> Provided text:
_ _ _ _ _
On the winter solstice, the shadow diagrams produced by Mr Giese indicate that the rear courtyard of unit 1 would be overshadowed for between two and three hours in the afternoon up until 3:00pm, a potential reduction of about 50% if there were no other circumstances. Similarly, the impact on unit 2 would be a loss of about two hours; the impact on unit 3 would be one to two hours and the impact on unit 4 would be up to an hour.
Criterion 20, however, refers to the reasonable retention of solar access rather than increasing or reducing overshadowing. As the inspection revealed and as is shown on aerial photography, the rear of units 1, 2, 3, and 4 is overshadowed by substantial trees and consequently the overshadowing by the proposed building in this location would have a minimal, if any, effect in terms of actual loss of solar access. The party joined argued that the impact of the trees must be taken into account[27] but the various shadow diagrams produced for the party joined did not take into account the overshadowing of street trees in Hewitt and Giles St. Mr Johnston contended that trees are not normally taken into account in planning in these sorts of assessments.[28] This approach tends to be a pragmatic one.
[27] Transcript of proceedings, page 491, lines 39-40
[28] Transcript of proceedings, page 501, line 13
Street and other trees are often in abundance, their impact is often marginal and the calculation of the shadows that they cast at different times is difficult, more so in the case of deciduous trees. This situation is considered to be different. The overshadowing by the trees is extensive and almost total in respect to the rear of the units being considered. If the trees were ignored, a theoretical outcome would arise which is totally removed from reality especially given the criterion calls for a retention of reasonable solar access. The baseline for these units in terms of solar access is already low. The trees are protected, and no evidence was provided that they are other than in a healthy state and will continue to provide shade for many years. Consequently, we conclude that while there is overshadowing of the rear of units 1, 2, 3, and 4, there is little diminution in solar access.
We conclude that the development retains reasonable solar access to dwellings on adjoining blocks and their associated private open space. Criterion 20 is satisfied.
R32: Parking study
R32 is a mandatory rule and requires certain matters to be endorsed by a nominated agency. Relevantly, a parking study requires endorsement by Transport Planning.
The KBRG contended no parking study had been endorsed and no meaningful assessment of parking against the Parking and Vehicular Access General Code had been carried out. The KBRG noted that rule 32 appeared to have been addressed, inappropriately they said, by imposing a condition regarding the provision of a desktop review of parking utilisation within 400m of the site based on aerial images.
Cardno prepared a Traffic Impact Assessment dated 8 September 2021[29] (the Cardno Report) which was submitted as part of the development application. It included an assessment of parking requirements.[30]
[29] Exhibit A, page 1131
[30] Exhibit A, pages 1146-1148
The development application was referred for entity advice and, on 3 November 2021, Transport Canberra City Services (TCCS) provided advice that conditionally supported the development with the inclusion of conditions, in particular the requirement to provide the desktop study referred to above.[31]
[31] Exhibit A, page 790
The KBRG criticised the Cardno Report and the imposition of a condition as inadequate. The adequacy of parking is considered later in these reasons.
_ _ _ _ _
> Source data:
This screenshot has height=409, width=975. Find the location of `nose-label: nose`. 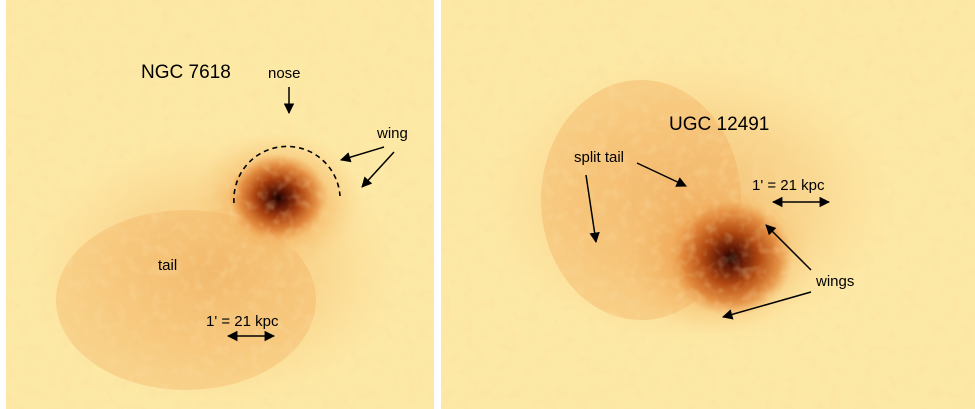

nose-label: nose is located at coordinates (284, 74).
_ _ _ _ _
> Instruction 1:
From the solar access and parking passage, list each unit whose rear courtyard is covered by the winter solstice shadow diagrams, with the afternoon overshadowing given for it.
> Instruction 2:
Answer from the solar access and parking passage:
(a) What did Mr Johnston contend about trees in these sorts of assessments?
(b) Under R32, which body must endorse a parking study?
(c) On what date did Transport Canberra City Services provide its advice?
The material has nothing to do with the solar access and parking passage.

> Task response 1:
- Unit 1: between two and three hours, up until 3:00pm
- Unit 2: about two hours
- Unit 3: one to two hours
- Unit 4: up to an hour

> Task response 2:
(a) That trees are not normally taken into account in planning in these sorts of assessments.
(b) Transport Planning.
(c) 3 November 2021.